The landscape architect worked with the architect to create a site plan that recognized the major streets and oriented the building toward them, holding the streetwall, while creating and opportunity for a garden on the south side of the building. The result is a disarmingly simple "L" shaped building which embraces the major thoroughfares while cradling a one acre site. An open space south of the prow of the building is another open space or foyer on the main approach from the south. These spaces were conceived by the landscape architect as two separate experiences - one a garden and the other a plaza.
Taken by the corporation's mission to communicate stories of nature and culture, the landscape architect devised two narratives in the landscape to activate the garden and the plaza to communicate that corporate mission to the users of the site. For the plaza, the inspiration was the origin of the universe or the "big bang". This takes the form of a circle of random stone pavers with radially concentric brick bands emanating from the center, as if it were exploding. A series of natural boulders, salvaged from the site excavation, provide seating in a random pattern throughout the plaza, reinforcing the notion of the big bang theory.
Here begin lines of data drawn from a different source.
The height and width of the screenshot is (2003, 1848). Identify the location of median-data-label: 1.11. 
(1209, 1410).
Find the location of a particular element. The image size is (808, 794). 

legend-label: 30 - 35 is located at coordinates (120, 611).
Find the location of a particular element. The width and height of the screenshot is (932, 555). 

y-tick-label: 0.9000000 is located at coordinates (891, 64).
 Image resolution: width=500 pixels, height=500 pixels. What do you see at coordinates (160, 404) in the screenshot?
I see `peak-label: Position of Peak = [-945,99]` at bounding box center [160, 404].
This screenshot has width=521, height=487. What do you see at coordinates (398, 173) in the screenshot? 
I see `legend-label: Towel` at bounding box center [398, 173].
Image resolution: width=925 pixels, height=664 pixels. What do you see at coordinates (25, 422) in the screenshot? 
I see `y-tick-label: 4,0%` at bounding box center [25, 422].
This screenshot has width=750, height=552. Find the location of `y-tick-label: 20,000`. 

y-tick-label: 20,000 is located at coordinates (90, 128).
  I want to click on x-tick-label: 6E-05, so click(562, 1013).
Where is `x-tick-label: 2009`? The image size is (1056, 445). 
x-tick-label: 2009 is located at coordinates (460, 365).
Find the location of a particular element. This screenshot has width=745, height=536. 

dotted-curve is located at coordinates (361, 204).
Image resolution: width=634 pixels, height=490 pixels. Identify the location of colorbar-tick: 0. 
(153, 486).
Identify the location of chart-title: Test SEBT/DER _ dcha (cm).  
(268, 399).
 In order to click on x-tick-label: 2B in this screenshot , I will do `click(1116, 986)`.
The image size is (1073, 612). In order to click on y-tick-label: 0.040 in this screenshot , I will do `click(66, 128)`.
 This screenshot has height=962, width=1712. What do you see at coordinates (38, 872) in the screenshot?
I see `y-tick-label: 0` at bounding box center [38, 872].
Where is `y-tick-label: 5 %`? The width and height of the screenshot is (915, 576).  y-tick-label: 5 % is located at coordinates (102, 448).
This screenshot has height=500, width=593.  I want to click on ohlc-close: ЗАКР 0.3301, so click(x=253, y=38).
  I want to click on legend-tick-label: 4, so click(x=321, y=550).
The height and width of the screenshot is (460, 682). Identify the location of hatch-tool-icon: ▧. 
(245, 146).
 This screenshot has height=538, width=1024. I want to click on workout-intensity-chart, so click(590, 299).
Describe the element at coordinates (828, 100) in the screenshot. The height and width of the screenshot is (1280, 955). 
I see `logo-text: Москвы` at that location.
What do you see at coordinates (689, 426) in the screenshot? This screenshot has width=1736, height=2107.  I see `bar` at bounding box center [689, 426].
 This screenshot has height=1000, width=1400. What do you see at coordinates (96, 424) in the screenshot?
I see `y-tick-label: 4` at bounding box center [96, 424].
The garden was conceived as a green oasis for employees to gather. The landscape architect conceived the idea of a sensory garden to recognize how people discover the earth. The concept was to create a series of plantings to reflect the five senses: sight, taste, touch, and hearing. For the sensory garden, the landscape architect researched the geometry of nature - fractals - as a means to capture an appropriate form for this content. Fractals exhibit a self - similarity when iterated as mathematical formulae, and these iterations resemble the complex shapes of leaves, blooms, and braches - a perfect metaphor for a garden. Thus, the form of the garden is visually striking, but derived from the very nature of nature. The sensory garden features Quaking Aspen and Pennisetum in the south garden; Juniper and Lamb's Ears in the garden of touch; Mint and Thyme in the garden of taste; Day Lilies and Dogwood in the garden of sight; and Viburnum and Summersweet in the fragrance garden, to mention a few plantings.
The site reflects principles of sustainability through the fact that it is an urban infill, provided for the preservation of several street trees, utilized salvaged boulders, and features an intensive green roof, as the sensory garden is entirely atop a parking structure.